A mobilização reúne sindicatos de diferentes estados e pode afetar o funcionamento de agências, além dos serviços de entrega de encomendas e correspondências. A paralisação foi aprovada na noite desta quinta-feira 10, após novas rodadas de negociação.

Trabalhadores cobram reajuste e manutenção de benefícios
Entre as reivindicações da categoria estão o reajuste salarial, a manutenção de direitos previstos em acordos anteriores e mudanças na proposta relacionada ao plano de saúde.
Durante as negociações, os Correios apresentaram uma proposta de reposição integral da inflação medida pelo Índice Nacional de Preços ao Consumidor (INPC), estimada em 4,35%, com efeito retroativo a 1º de agosto.
O principal impasse permanece relacionado ao custeio do plano de saúde e à preservação de benefícios. Os trabalhadores também defendem a manutenção da gratificação de férias de 70%.
Greve ocorre durante negociação mediada pelo TST
As negociações entre os Correios e os representantes dos trabalhadores contam com mediação do Tribunal Superior do Trabalho (TST).
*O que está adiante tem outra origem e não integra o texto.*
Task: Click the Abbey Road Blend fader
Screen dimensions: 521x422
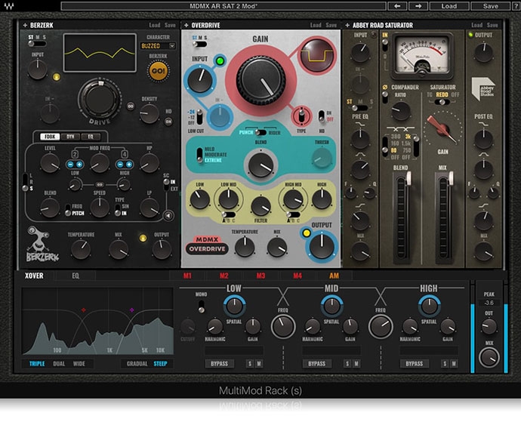Action: tap(399, 219)
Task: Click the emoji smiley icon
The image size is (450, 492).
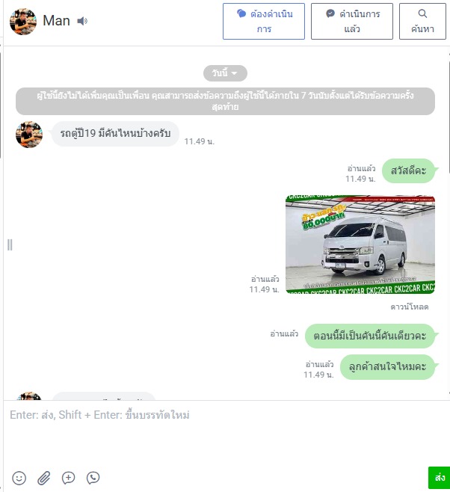Action: coord(19,478)
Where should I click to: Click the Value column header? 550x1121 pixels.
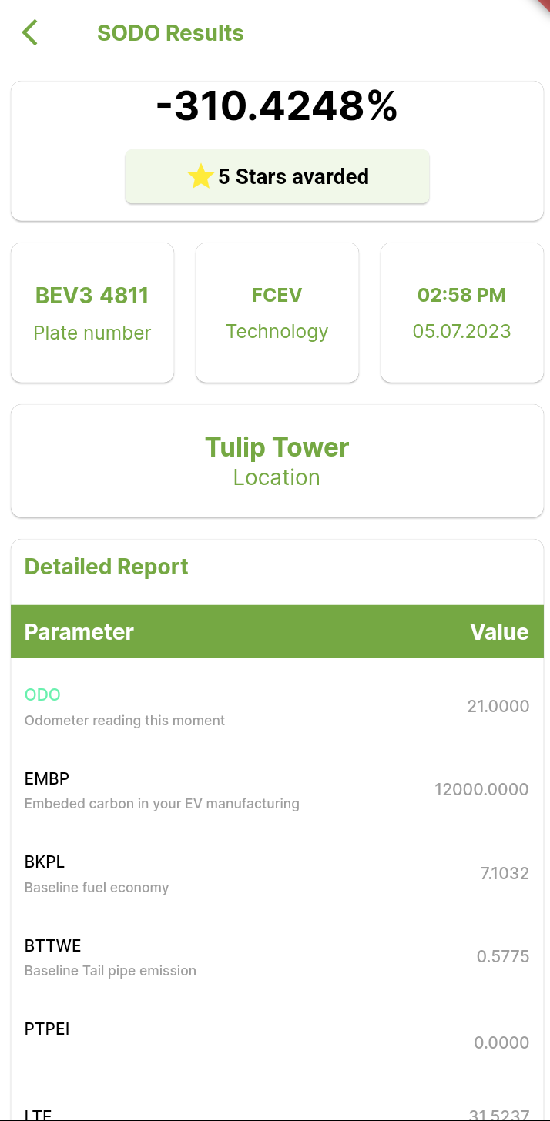[x=499, y=632]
A categoria também se posiciona contra pontos do plano de reestruturação apresentado pela estatal.
O programa prevê medidas para redução de despesas, reorganização da estrutura, venda de imóveis e adesão a um Programa de Desligamento Voluntário.
A duração da greve dependerá das próximas negociações entre os Correios e as entidades que representam os trabalhadores.